Organizers of the world-record-breaking Ride to Remember motorcycle ride are changing direction. They will no longer be donating proceeds to the Oklahoma City National Memorial and Museum, because they feel the museum could be spending the money in better ways.
Last year, 1,900 riders took part in the charity ride, raising almost $50,000. The ride has been going on for 10 years, but it stops this year.
"I don't know that they need our donations anymore,” said Ride to Remember organizer David Dunn.
A confidential source with knowledge of the museum says donations are being spent in lavish ways.
"Private jets. Six-hundred-dollar-a-night hotels. Extravagant dinners. All coming out of the memorial's budget." The source said, "When you're inside and see what's going on with that money it's… it can be disheartening."

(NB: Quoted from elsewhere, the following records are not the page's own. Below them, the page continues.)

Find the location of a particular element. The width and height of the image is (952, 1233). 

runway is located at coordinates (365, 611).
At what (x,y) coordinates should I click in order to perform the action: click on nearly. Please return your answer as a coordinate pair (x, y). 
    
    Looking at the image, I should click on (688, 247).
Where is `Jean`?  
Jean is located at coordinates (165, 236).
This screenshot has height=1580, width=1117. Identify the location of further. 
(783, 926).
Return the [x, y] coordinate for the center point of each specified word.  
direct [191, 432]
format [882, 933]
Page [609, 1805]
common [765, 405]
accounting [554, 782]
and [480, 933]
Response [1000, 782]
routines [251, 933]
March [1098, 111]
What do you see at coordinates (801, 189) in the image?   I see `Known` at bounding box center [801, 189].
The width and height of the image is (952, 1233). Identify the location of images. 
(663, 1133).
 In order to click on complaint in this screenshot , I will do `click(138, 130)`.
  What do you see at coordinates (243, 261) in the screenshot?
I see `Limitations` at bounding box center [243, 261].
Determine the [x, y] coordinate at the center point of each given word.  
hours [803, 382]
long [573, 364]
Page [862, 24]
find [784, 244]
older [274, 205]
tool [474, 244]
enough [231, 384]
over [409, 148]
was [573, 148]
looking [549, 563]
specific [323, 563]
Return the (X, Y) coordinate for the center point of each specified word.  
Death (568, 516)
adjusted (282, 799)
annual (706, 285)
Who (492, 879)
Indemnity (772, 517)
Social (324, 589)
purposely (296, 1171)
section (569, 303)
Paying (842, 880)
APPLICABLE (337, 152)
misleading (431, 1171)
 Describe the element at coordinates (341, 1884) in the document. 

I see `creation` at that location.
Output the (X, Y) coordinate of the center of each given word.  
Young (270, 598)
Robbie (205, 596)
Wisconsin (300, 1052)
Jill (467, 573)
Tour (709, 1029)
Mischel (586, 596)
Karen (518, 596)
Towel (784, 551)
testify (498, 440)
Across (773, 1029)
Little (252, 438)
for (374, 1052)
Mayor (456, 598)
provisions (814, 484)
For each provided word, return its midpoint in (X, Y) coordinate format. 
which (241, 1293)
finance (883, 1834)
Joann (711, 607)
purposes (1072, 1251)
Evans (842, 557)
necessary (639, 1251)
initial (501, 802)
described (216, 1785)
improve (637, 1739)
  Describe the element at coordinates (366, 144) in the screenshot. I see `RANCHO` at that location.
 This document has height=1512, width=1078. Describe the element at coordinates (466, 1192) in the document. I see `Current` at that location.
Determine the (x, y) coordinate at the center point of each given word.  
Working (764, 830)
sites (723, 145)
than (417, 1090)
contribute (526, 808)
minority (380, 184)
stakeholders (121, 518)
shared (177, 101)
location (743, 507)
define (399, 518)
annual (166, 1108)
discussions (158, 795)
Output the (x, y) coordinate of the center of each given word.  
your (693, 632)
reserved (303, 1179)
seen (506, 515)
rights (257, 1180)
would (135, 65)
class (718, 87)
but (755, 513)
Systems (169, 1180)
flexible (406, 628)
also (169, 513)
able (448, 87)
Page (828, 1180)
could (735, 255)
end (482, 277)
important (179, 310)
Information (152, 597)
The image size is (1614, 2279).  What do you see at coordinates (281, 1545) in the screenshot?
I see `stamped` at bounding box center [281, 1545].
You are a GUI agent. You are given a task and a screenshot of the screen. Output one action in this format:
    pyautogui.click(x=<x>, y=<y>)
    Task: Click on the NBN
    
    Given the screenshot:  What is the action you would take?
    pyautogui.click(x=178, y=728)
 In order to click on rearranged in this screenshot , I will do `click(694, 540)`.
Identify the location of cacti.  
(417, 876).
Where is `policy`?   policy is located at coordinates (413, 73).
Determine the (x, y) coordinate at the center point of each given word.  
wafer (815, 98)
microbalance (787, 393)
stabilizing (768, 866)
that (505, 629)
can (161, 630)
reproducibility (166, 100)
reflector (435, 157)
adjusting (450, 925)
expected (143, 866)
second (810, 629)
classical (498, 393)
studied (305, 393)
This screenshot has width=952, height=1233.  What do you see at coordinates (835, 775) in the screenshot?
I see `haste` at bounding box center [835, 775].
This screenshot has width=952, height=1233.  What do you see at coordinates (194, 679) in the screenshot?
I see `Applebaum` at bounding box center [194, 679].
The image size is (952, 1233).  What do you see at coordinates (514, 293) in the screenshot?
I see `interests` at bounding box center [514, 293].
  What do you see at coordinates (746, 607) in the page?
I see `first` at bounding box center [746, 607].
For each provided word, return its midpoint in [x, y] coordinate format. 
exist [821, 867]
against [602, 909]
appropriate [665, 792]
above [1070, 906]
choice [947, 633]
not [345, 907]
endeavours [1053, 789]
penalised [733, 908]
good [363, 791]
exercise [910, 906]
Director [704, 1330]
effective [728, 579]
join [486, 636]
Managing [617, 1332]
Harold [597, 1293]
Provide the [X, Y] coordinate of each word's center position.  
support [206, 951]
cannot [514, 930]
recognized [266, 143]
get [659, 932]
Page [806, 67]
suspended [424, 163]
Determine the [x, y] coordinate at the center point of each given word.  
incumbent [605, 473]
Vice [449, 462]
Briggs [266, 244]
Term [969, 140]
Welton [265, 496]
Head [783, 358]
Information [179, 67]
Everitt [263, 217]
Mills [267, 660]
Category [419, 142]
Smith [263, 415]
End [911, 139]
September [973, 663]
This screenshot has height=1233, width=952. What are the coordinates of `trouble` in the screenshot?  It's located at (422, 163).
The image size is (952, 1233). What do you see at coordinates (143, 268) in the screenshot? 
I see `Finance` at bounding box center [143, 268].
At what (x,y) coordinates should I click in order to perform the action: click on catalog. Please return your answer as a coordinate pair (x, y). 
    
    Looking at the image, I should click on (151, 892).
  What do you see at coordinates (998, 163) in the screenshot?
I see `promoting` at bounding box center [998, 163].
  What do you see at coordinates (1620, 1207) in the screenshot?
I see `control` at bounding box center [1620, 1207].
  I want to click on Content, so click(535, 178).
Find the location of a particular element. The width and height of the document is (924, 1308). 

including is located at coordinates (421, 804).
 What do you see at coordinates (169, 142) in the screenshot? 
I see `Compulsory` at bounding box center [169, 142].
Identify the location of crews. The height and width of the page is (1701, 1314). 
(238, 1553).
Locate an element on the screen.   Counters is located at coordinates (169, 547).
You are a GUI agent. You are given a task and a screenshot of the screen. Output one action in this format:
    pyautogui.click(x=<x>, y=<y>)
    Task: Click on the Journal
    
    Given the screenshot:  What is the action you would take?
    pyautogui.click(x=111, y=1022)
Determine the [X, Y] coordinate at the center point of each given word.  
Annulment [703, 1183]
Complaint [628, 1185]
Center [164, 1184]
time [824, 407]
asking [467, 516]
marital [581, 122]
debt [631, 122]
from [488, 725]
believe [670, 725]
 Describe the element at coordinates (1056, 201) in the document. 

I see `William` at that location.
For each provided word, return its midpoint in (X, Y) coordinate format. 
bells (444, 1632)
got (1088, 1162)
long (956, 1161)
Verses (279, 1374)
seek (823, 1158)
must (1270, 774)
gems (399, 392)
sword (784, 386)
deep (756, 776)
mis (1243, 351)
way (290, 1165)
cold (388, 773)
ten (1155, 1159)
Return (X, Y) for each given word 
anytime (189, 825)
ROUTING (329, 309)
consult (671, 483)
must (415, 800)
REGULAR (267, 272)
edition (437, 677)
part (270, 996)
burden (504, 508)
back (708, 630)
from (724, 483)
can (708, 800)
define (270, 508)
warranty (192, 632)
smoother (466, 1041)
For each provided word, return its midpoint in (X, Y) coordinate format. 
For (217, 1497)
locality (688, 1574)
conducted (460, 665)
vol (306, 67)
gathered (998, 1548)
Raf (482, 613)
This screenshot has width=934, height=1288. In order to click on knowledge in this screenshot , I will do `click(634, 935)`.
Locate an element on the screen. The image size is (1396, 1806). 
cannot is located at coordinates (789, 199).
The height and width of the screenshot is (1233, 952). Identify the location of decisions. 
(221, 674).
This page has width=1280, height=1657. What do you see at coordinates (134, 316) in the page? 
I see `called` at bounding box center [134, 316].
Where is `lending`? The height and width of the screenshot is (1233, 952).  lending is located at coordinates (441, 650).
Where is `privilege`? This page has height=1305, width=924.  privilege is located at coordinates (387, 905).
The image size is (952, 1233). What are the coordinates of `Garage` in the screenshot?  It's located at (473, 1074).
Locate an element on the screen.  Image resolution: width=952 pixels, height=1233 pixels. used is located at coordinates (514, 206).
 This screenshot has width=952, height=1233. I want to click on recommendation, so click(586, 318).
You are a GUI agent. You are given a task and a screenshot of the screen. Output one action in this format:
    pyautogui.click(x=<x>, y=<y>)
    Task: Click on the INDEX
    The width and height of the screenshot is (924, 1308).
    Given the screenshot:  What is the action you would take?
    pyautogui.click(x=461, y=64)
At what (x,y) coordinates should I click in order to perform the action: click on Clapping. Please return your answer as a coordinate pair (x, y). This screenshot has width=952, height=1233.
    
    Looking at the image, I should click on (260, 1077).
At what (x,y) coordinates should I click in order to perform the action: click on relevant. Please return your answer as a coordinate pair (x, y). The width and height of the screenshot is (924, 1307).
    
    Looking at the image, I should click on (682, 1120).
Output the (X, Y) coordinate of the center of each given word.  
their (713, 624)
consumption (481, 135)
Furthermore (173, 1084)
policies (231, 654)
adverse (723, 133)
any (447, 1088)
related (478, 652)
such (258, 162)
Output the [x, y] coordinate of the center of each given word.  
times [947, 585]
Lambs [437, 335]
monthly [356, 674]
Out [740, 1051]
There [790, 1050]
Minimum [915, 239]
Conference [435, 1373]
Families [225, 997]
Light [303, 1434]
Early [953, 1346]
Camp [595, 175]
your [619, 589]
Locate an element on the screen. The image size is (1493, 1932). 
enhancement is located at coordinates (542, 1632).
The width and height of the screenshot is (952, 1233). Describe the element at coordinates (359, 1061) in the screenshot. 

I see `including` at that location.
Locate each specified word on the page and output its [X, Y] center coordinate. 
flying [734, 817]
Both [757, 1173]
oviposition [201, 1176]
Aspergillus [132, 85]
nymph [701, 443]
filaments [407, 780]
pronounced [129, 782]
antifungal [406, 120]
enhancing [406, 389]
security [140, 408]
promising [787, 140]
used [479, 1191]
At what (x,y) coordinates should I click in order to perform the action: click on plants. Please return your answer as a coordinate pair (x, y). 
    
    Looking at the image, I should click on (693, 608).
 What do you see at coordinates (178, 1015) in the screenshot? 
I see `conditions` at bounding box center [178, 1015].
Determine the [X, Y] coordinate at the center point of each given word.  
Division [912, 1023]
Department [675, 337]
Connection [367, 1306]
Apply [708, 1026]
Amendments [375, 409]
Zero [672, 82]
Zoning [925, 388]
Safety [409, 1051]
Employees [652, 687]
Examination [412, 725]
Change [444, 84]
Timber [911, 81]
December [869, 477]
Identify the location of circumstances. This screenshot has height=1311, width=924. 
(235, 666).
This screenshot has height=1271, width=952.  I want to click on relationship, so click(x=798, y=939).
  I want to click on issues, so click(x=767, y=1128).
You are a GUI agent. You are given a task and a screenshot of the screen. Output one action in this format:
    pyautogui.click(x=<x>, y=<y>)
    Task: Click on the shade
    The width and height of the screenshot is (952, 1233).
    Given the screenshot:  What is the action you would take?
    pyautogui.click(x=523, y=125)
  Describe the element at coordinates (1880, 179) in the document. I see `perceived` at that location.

According to 2015 tax records, the National Memorial and Museum spent $24,568 on travel and another $13,554 on conferences. Executive Director Kari Watkins made $340,143. That's compared to the president of the Oklahoma City Museum of Art who makes $190,626 and the president of the Cowboy Museum, who makes $295,938.
"I can't in good conscience tell them to donate their hard-earned money and know myself that they're spending it on charter jets and luxury hotels,” said Dunn.
Museum Board member Michael Turpen says money raised by the bikers goes toward maintaining the grounds. He believes the criticism stems from a dispute over who's responsible if riders are injured.
"We had to change the rules like a lot of nonprofits in America to come up with criteria where they accept more and more of the responsibility for the liability instead of this board and this entity accepting responsibility for all the liability,” said Turpen.
As for the private jets and the salary of the executive director, "I don't know about private jets or hotel rooms. I really don't know. But we've flown people in from all over the country in the last 20 years. Presidents and public officials of all sorts." Turpen said, "I'm not here to comment on the executive’s salary. Except for the fact whatever we're paying her and I know what that is, it's not enough."
Dunn says the decision to change direction was made before the museum asked ride organizers to accept more responsibility for liability.
Turpen says he is disappointed.
"We had riders from all over the country, all over the world coming to our sacred ground. They did good work. I'm proud of them. And I really appreciate them for it. So, I'd be glad to talk to them any time anywhere,” said Turpen.
Organizers say the ride will go on April 21, but proceeds will go to the Oklahoma Law Enforcement and Firefighters Memorials and the Emergency Responders Assistance Program.